In this process some paths, which would be unnecessary, will still be listed. However, this logic suits needs of filtering OS versions well.

Also note that currently, this is used when generating relative path for comparison:

```rust
pub fn relative_to_str(relative: &[String], filename: Option<&str>) -> String {
    let mut r = relative.join("/");
    if r.starts_with('/') {
        warn!("unexpected / at the beginning of relative ({r})");
    } else {
        r.insert(0, '/');
    }
    if r.len() != 1 {
        if r.ends_with('/') {
            warn!("unexpected / at the end of relative ({r})")
        } else {
            r.push('/')
        }
    }

    // here r already has / at the end
    match filename {
        None => r,
        Some(filename) => {
            assert!(!filename.starts_with('/') && !filename.ends_with('/'));
            format!("{}{}", r, filename)
        }
    }
}
```

As a result:

1. All relative paths for comparison have "/" at front.
2. Directory paths have "/" at back, and files don't.

Examples:

1. `http://example.com/file` => `/file`
2. `http://example.com/dir` => `/dir/`
3. `http://example.com/dir/file` => `/dir/file`

Not that for compatibilities considerations, this trick is done: User regex which starts with `^` and not `^/`, would be replaced: `^` -> `^/` (this might break some very rare regexes).

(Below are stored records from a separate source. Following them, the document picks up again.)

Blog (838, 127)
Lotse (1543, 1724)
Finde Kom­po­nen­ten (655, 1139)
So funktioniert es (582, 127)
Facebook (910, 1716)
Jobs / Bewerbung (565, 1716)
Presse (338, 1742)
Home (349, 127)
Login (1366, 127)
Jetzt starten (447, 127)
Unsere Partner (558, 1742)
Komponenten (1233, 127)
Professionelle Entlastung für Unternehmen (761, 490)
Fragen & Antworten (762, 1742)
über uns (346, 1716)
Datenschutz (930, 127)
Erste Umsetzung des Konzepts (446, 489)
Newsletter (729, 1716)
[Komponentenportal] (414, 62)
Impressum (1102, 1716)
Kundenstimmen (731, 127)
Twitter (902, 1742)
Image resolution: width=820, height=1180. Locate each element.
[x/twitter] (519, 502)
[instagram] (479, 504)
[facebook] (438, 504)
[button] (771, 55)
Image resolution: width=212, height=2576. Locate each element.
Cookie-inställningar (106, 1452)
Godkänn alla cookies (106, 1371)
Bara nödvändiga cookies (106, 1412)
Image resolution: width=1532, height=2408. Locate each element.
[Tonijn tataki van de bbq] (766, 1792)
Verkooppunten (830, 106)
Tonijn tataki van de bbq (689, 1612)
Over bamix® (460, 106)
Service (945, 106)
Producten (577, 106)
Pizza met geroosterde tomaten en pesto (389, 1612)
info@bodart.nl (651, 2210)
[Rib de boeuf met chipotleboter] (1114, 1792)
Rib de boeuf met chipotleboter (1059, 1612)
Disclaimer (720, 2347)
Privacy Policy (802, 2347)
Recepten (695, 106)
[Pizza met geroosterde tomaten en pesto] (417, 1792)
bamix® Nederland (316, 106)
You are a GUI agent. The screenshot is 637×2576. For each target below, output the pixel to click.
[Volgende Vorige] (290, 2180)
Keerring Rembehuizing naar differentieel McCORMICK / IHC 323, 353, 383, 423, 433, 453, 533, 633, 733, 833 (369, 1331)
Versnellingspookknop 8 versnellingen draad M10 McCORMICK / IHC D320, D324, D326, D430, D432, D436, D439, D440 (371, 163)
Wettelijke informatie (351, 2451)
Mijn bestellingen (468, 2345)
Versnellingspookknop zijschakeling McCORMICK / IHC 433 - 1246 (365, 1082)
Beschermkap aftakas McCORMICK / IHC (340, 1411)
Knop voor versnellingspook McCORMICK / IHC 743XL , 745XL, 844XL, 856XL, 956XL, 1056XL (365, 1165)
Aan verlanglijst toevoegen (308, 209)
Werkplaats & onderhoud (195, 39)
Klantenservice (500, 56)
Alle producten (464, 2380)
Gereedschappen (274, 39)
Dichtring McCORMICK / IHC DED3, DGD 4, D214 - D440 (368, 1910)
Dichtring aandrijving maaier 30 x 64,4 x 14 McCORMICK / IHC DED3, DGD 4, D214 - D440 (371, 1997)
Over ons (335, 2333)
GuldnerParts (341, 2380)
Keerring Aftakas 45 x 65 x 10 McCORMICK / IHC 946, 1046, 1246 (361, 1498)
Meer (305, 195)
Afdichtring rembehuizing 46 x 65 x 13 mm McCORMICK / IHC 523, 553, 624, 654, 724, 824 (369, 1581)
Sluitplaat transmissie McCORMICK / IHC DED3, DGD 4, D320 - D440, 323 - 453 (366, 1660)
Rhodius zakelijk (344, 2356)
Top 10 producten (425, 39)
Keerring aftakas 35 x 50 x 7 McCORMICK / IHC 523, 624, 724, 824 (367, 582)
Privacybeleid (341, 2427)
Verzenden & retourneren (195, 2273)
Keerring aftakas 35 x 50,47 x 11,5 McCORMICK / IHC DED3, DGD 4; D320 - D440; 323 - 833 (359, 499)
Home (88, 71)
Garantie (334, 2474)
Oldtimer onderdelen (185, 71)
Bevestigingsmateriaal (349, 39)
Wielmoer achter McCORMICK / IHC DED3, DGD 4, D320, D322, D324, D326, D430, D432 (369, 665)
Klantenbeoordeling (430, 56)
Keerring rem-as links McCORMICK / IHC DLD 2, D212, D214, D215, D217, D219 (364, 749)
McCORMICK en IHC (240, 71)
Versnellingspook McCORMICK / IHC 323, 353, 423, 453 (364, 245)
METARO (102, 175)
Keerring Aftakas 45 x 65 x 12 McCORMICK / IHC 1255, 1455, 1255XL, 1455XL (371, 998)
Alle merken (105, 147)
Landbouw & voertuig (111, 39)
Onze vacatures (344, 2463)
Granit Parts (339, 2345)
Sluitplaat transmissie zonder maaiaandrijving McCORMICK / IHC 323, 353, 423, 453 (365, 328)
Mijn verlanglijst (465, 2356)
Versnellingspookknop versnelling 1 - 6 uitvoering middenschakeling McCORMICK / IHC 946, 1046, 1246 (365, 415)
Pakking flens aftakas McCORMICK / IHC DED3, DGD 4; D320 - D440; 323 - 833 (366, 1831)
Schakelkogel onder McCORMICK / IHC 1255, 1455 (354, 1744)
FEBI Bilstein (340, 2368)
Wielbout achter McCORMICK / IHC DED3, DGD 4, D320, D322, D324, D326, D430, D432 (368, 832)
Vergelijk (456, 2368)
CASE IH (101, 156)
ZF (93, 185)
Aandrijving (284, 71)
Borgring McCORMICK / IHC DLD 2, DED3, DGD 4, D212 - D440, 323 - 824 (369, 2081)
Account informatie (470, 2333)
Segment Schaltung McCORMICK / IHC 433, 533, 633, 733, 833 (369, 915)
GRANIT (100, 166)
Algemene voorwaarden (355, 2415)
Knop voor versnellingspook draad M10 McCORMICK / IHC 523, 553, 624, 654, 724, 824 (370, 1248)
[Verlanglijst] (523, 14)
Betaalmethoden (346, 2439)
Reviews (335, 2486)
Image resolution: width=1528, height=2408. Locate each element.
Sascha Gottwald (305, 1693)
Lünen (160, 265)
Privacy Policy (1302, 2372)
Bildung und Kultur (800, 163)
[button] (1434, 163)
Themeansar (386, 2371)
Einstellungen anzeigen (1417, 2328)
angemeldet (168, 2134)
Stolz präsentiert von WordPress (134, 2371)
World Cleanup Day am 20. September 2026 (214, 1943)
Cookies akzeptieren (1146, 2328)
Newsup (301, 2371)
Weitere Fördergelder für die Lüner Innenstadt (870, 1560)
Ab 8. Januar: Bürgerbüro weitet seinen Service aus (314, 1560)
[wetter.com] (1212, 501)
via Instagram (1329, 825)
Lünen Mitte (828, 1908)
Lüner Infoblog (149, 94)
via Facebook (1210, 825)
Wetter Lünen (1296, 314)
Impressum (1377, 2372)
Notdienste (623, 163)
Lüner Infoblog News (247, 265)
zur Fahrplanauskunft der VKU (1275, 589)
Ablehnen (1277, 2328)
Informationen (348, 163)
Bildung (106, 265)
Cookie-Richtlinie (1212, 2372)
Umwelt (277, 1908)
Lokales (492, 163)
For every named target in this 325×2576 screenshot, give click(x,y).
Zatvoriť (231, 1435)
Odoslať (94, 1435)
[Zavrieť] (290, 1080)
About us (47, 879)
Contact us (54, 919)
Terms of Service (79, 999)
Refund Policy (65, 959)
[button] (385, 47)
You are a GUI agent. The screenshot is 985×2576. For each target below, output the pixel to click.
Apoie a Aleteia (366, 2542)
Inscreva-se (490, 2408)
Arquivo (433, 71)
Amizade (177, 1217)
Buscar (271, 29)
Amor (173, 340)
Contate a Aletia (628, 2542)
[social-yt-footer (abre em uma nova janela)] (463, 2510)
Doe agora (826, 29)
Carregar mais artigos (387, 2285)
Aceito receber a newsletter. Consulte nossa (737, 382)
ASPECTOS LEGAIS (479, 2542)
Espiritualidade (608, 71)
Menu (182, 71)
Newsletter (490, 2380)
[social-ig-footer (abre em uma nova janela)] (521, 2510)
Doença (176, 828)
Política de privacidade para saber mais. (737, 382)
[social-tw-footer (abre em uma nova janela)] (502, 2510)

So you could **write `/something$` to exclude ALL files and directories with name `something`**, instead of using 2 regexes (`^something$` and `/something$`, to match `something` at root and others not in root).

And also, `upstream` itself is NOT included when comparing. So if your upstream is set to `https://some.example.com/dir/`, you need to exclude `^something/` to exclude `https://some.example.com/dir/something/` instead of `^dir/something/`.

Test with [tsumugu list](./parser.md#debugging), if in doubt.